A Brief Introduction to Linear Attentions

This is a blog version of my slides on the topic of linear attentions. The slides were presented during the weekly group meeting/study group in our team. The storyline is highly inspired by ¹.

Motivation

Attention and recurrent modules can be seen as token-mixing modules.

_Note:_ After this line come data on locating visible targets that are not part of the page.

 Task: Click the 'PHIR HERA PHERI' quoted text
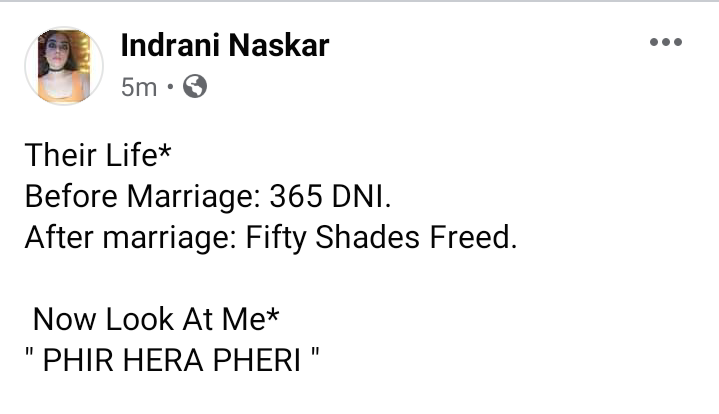coord(171,360)
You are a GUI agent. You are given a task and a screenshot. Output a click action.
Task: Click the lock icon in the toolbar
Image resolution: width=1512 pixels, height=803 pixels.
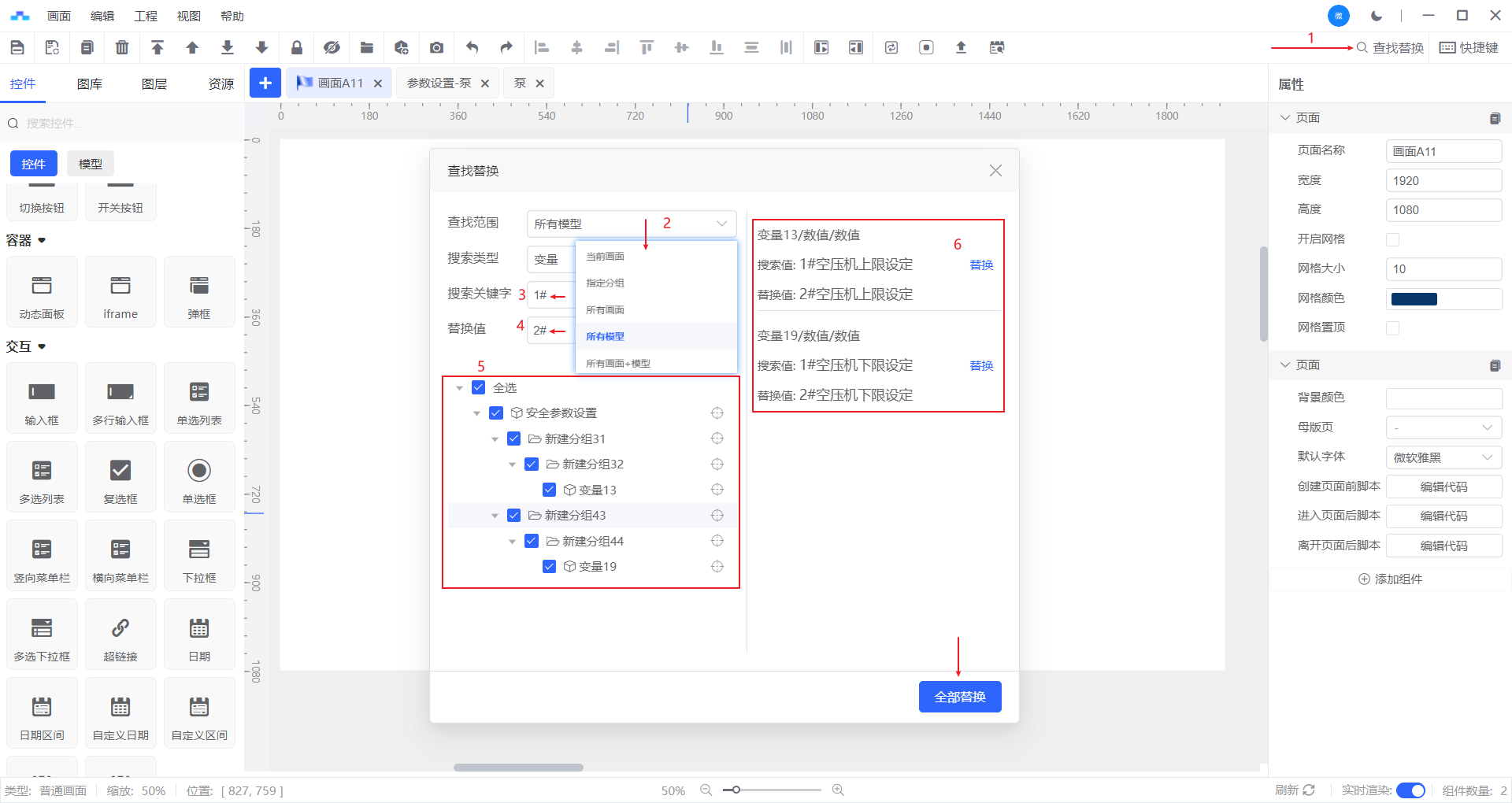[297, 48]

They blend signals across the sequence domain, in contrast to FFNs or MLPs, which operate within the scope of a single token.

However, softmax attention and recurrent modules come with their own strengths and weaknesses.

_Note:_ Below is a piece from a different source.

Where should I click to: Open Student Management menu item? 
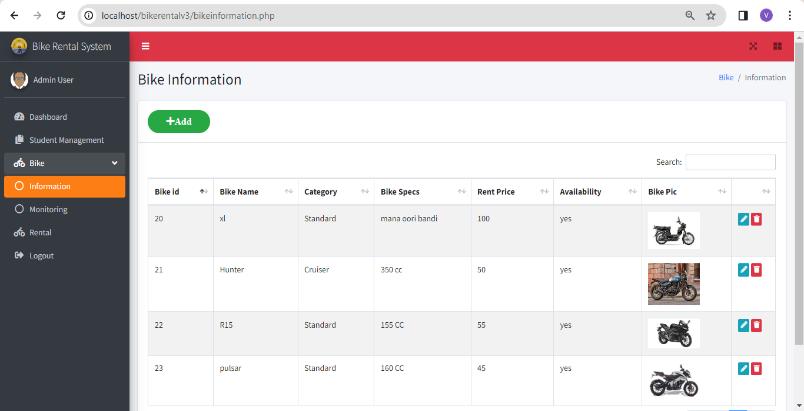(x=66, y=140)
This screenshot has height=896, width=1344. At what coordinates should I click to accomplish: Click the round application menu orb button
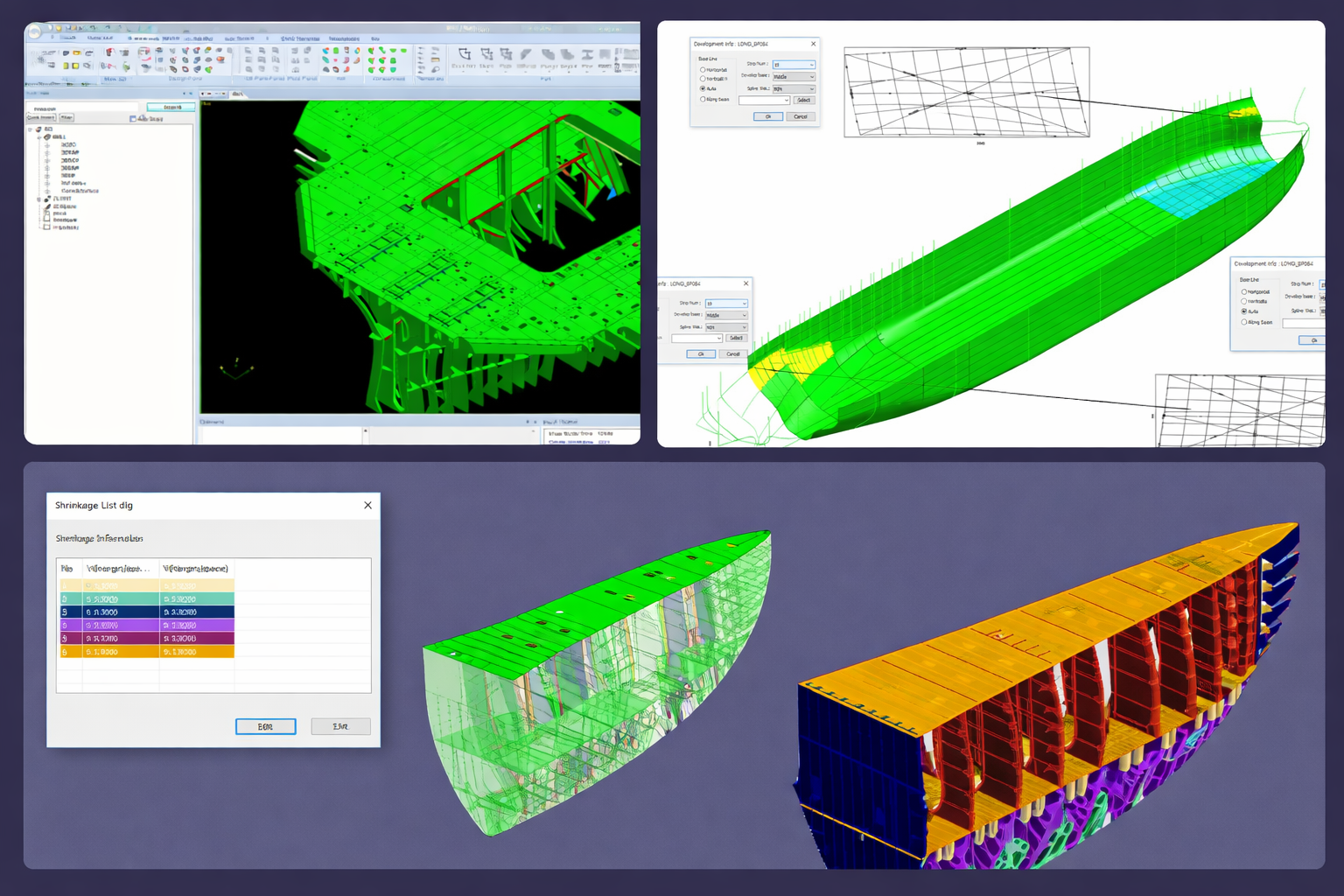pos(34,32)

	Recurrent	Softmax Attention	Linear Attention
Training	Sequential	Parallelizable	Parallelizable?
Inference	Linear	Quadratic	Linear?
Performance	OK?	Strong	?

Linear attention tries to combine the best of both worlds.

Softmax Attention

q_{i}, k_{i}, v_{i}, o_{i} \in R^{d \times 1} Q = [q_{1} q_{2} \dots q_{n}]^{⊤} \in R^{n \times d} K = [k_{1} k_{2} \dots k_{n}]^{⊤} \in R^{n \times d} V = [v_{1} v_{2} \dots v_{n}]^{⊤} \in R^{n \times d} O = [o_{1} o_{2} \dots o_{n}]^{⊤} \in R^{n \times d}

o_{t} = \frac{\sum _{i = 1}^{t} exp ( q _{t}^{⊤} k _{i} ) v _{i}}{\sum _{j = 1}^{t} exp ( q _{t}^{⊤} k _{j} )}, O = softmax ((Q K^{⊤}) ⊙ M) V, M is causal mask

Inference:
- Each step is $\sum_{i = 1}^{t} exp (q_{t}^{⊤} k_{i}) v_{i} ⟹ O (n d)$
- Overall complexity is $O (n^{2})$ when $d ≪ n$ .
Training: can be parallelized with matrix form. Causality is realized by the causal mask.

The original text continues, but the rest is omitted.